[Source text — start]

Syrian children must not be forgotten while their futures remain at risk

15 March 2022
Through a hole in a wall, we can see two parents carrying a one-month-old baby girl.
© UNICEF/UN0187717/Sanadiki

AMMAN, 15 MARCH 2022 – As war rages in Ukraine, we continue to be concerned about the safety and protection of the thousands of children who have experienced violence and displacement in the past weeks. At the same time, we should not forget the plight of the millions of Syrian refugee boys and girls who have been facing a similar situation for over a decade now.

Close to 5 million children have been born in Syria since the violence started in 2011 and have known nothing but war. As a result, many of them suffer from symptoms of post-traumatic stress disorder (PTSD) and are in dire need of psycho-social support. 2.4 million children remain out of school across the country, close to half of them are girls who continue to be at risk of forced early marriage. Young boys are also increasingly vulnerable to child labor as the COVID-19 pandemic has pushed many Syrian families into unemployment.

In addition, 1.7 million children in northwest Syria are still reliant on humanitarian aid secured by a UN Security Council (UNSC) cross border resolution that risks not being renewed later this year, in July. To make matters worse, two of the primary host countries of Syrian refugees – Turkey and Lebanon – are currently experiencing severe economic crises which are bound to worsen as prices of fuel and wheat skyrocket following the conflict in Ukraine.

On this 11th anniversary of the conflict, Syria remains one of the world’s most unsafe places for children. Last month at least 6 children died in northwest Syria following an airstrike, while at least 5 other children died as freezing weather struck their IDP camps. Meanwhile, in the northeast of the country, thousands of children – some as young as 12 years old – remain in detention in or around Al Hol camp and are at imminent risk of violence and exploitation.

[Source text — finish]
[Information shown — start]

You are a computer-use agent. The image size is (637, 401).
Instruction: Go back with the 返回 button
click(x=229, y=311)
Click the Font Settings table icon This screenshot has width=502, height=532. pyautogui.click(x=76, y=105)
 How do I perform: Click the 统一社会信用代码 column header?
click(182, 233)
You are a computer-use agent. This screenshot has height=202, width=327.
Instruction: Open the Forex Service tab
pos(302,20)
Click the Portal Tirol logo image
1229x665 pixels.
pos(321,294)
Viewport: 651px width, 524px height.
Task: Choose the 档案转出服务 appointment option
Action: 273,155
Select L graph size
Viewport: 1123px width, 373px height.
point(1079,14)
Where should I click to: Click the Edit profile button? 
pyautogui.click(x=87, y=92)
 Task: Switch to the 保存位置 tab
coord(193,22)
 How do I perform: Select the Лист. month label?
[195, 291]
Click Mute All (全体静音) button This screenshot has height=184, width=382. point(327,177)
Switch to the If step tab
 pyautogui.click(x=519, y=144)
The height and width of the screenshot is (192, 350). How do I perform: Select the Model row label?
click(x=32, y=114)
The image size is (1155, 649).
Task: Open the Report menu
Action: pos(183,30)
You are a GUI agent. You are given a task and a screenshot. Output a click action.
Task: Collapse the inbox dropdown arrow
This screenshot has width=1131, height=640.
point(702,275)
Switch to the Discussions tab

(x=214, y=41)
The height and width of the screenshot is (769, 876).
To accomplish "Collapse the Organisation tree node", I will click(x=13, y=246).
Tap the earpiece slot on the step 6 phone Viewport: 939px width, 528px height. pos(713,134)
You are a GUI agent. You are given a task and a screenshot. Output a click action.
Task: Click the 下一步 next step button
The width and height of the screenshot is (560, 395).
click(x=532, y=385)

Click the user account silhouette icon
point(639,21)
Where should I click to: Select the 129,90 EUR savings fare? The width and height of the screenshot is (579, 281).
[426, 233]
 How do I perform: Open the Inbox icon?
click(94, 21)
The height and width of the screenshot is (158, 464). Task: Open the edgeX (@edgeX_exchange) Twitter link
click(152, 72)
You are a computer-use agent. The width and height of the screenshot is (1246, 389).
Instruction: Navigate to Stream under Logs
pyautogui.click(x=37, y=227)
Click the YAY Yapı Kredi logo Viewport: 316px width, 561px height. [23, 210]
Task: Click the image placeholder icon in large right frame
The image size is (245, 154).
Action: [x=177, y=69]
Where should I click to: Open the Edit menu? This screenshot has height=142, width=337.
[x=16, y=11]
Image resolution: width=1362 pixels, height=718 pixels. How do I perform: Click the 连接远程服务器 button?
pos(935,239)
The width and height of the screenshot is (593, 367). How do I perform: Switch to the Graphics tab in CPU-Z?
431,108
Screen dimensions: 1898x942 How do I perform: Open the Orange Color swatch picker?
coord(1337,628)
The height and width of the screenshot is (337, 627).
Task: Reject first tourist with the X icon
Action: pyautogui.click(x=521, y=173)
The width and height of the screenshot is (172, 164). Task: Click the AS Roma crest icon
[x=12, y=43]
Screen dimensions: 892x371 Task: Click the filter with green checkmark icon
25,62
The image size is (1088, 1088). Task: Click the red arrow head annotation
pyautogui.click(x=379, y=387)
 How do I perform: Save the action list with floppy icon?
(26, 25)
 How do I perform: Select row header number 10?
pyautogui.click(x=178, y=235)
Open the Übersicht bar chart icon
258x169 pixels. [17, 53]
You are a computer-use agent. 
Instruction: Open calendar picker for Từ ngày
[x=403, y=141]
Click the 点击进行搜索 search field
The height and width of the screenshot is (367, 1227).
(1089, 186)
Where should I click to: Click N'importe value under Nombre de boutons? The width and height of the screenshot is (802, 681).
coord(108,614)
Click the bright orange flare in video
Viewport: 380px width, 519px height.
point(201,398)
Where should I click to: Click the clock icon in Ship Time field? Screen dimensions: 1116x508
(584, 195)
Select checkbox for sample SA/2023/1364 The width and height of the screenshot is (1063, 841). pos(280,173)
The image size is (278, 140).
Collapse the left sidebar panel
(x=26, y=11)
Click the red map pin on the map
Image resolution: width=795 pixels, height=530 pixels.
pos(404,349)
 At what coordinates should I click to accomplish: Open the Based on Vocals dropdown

[Information shown — finish]

- [Work task 1]:
According to the text on Syrian children, how many children remain out of school across Syria?
- [Work task 2]:
Reproduce the passage of the text on Syrian children starting with "Syrian children must" and going on through "one-month-old baby girl.".
- [Work task 3]:
Name every country mentioned in the text on Syrian children.

- [Exercise result 1]:
2.4 million children remain out of school across Syria.

- [Exercise result 2]:
Syrian children must not be forgotten while their futures remain at risk

15 March 2022
Through a hole in a wall, we can see two parents carrying a one-month-old baby girl.

- [Exercise result 3]:
Ukraine, Syria, Turkey, Lebanon